Start of Block
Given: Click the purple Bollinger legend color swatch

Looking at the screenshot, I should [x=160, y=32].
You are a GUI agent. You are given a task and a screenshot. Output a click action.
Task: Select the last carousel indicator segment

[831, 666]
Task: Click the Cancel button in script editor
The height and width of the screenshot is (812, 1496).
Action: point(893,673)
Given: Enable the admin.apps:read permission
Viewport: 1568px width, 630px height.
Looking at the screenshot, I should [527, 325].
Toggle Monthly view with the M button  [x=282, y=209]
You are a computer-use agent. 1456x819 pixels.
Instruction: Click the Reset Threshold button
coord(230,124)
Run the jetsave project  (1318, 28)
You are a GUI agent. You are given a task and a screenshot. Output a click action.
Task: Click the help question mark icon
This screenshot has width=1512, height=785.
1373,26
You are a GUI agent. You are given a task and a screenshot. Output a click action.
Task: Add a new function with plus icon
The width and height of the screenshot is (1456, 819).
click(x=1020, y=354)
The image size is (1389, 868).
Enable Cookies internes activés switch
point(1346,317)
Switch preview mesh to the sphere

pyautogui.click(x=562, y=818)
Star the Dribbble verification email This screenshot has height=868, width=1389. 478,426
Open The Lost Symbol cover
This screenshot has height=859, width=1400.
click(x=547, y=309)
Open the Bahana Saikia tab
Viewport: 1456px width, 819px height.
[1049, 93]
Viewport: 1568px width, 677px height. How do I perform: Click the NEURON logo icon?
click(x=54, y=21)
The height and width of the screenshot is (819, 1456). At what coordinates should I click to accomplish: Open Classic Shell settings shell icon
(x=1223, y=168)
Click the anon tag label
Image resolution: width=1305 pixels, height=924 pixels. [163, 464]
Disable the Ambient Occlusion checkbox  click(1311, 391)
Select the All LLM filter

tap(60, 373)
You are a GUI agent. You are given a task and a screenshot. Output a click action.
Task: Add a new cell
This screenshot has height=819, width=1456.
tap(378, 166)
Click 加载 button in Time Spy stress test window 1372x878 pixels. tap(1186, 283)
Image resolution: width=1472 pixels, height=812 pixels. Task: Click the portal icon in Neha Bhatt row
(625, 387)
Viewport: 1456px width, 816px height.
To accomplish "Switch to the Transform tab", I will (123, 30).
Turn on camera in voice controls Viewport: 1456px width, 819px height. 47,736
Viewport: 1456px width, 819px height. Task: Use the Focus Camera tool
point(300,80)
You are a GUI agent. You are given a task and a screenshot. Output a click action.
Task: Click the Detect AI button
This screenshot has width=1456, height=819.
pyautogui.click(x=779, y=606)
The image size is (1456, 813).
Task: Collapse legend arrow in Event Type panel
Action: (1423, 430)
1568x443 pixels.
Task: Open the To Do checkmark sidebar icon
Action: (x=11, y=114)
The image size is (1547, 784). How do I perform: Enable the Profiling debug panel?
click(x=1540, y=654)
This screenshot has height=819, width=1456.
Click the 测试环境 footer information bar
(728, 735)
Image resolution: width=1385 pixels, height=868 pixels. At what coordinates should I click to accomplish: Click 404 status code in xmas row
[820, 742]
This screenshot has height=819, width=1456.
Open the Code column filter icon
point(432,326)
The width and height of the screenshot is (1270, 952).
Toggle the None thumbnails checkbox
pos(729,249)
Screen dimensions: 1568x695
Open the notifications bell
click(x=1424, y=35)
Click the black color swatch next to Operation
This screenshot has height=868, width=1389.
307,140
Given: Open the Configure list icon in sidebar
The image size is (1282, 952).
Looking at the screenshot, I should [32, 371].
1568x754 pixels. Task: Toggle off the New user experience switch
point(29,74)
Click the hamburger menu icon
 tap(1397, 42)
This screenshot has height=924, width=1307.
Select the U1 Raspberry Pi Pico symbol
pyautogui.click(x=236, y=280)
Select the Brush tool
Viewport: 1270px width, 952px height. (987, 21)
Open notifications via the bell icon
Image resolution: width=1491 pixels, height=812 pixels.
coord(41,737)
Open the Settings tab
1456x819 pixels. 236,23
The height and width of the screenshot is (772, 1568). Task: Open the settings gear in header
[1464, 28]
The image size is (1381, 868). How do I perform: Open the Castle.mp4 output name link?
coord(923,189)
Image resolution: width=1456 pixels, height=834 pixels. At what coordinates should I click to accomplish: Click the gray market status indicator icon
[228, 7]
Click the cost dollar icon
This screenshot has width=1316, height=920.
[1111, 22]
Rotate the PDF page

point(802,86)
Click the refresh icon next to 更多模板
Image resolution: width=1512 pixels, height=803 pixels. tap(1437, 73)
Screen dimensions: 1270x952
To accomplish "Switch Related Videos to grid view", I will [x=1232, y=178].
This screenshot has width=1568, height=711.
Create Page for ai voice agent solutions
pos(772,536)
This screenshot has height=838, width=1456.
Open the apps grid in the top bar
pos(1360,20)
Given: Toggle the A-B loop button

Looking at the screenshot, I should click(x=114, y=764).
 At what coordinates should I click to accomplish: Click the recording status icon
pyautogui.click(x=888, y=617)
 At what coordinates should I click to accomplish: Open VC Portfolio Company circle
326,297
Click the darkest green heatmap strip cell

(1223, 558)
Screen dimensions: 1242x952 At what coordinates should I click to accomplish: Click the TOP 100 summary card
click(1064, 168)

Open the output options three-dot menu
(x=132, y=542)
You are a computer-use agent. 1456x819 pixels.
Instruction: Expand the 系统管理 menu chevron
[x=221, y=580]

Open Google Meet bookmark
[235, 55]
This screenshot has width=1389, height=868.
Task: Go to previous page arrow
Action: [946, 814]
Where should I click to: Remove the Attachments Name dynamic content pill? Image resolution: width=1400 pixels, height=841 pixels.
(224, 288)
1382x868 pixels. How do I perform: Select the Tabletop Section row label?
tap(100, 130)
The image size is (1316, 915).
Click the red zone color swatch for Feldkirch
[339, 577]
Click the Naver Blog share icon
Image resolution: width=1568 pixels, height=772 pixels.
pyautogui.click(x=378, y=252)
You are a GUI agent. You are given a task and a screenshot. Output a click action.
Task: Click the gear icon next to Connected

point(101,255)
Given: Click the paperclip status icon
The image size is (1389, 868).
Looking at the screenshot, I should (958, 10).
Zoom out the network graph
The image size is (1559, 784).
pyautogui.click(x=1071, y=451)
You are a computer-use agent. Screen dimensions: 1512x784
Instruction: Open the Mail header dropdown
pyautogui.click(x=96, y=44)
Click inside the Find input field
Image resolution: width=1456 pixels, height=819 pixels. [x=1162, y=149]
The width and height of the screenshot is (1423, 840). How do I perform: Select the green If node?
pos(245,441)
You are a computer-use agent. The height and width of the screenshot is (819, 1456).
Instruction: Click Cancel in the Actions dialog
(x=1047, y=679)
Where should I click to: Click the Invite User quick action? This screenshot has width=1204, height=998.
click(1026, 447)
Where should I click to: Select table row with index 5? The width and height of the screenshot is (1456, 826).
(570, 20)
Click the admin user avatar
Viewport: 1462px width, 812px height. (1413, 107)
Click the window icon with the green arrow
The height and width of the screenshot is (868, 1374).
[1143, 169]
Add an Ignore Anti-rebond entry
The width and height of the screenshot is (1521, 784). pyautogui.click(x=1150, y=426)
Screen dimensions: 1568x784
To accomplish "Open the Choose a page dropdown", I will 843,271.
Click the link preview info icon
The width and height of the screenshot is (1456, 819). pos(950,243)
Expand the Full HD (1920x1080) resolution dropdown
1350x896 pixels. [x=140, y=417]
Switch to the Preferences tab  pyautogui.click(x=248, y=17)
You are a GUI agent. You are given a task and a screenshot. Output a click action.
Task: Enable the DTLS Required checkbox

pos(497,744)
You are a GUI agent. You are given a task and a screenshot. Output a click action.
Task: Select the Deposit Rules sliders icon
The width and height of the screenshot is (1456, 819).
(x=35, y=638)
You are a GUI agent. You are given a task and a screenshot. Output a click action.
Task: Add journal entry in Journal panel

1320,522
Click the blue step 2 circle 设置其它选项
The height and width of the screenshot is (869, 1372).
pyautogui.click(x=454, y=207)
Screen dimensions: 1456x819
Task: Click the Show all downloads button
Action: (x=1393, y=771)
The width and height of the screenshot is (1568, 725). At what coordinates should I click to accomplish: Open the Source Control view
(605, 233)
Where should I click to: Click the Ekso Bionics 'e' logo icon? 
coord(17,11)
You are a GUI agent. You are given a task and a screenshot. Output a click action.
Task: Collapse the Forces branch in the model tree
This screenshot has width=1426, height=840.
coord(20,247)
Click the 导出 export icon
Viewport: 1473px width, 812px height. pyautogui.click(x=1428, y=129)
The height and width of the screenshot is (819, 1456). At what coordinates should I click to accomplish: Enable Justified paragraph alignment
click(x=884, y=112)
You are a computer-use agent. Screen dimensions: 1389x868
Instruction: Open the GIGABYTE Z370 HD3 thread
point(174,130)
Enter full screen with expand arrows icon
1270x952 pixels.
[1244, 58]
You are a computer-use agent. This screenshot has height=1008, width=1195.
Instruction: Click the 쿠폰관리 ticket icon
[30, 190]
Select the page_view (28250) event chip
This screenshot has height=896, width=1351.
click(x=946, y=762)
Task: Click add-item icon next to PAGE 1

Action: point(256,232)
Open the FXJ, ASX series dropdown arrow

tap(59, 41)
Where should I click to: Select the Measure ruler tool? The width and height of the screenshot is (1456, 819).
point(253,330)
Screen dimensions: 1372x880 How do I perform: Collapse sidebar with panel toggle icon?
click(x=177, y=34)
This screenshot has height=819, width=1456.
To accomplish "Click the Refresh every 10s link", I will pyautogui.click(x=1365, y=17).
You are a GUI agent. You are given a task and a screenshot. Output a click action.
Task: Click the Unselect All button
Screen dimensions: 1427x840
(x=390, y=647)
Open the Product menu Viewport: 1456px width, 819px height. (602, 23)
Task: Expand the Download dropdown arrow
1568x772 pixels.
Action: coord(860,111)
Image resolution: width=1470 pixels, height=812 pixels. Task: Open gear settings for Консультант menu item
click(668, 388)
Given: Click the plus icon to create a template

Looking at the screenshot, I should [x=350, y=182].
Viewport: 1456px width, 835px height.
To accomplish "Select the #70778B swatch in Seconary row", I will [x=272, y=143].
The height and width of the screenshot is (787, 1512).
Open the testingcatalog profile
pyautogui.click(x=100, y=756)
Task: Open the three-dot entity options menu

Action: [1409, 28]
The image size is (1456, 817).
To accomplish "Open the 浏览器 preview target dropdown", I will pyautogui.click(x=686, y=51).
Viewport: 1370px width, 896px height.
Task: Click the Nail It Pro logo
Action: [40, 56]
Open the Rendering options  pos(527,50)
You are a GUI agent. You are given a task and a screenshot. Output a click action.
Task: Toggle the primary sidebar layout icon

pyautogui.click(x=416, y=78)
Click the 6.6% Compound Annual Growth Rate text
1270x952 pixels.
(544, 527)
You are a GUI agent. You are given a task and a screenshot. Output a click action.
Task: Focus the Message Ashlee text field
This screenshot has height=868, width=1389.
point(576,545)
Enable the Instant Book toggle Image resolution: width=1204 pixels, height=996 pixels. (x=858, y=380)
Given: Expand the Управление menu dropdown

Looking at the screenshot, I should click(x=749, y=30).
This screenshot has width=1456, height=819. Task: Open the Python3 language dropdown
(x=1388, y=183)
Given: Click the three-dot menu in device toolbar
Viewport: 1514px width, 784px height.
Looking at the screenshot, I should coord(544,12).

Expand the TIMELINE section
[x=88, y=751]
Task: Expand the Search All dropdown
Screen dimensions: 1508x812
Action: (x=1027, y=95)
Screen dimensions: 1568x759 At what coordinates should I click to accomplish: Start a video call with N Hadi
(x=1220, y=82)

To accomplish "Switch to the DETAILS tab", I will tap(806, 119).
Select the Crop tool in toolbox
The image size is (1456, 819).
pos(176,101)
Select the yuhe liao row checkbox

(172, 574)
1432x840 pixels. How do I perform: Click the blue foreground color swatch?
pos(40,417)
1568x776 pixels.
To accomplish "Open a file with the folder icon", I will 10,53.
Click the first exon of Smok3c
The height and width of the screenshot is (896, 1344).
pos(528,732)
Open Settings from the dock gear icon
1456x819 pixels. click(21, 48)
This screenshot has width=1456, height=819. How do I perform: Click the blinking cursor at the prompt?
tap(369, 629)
End of Block
_ASSIGNED TASK_. Exactly as they appear, copy the lines of the listing above from the first through the one that contains "Toggle Monthly view", and nothing more.

_TASK RESPONSE_.
Given: Click the purple Bollinger legend color swatch

Looking at the screenshot, I should [x=160, y=32].
You are a GUI agent. You are given a task and a screenshot. Output a click action.
Task: Select the last carousel indicator segment

[831, 666]
Task: Click the Cancel button in script editor
The height and width of the screenshot is (812, 1496).
Action: point(893,673)
Given: Enable the admin.apps:read permission
Viewport: 1568px width, 630px height.
Looking at the screenshot, I should [527, 325].
Toggle Monthly view with the M button  [x=282, y=209]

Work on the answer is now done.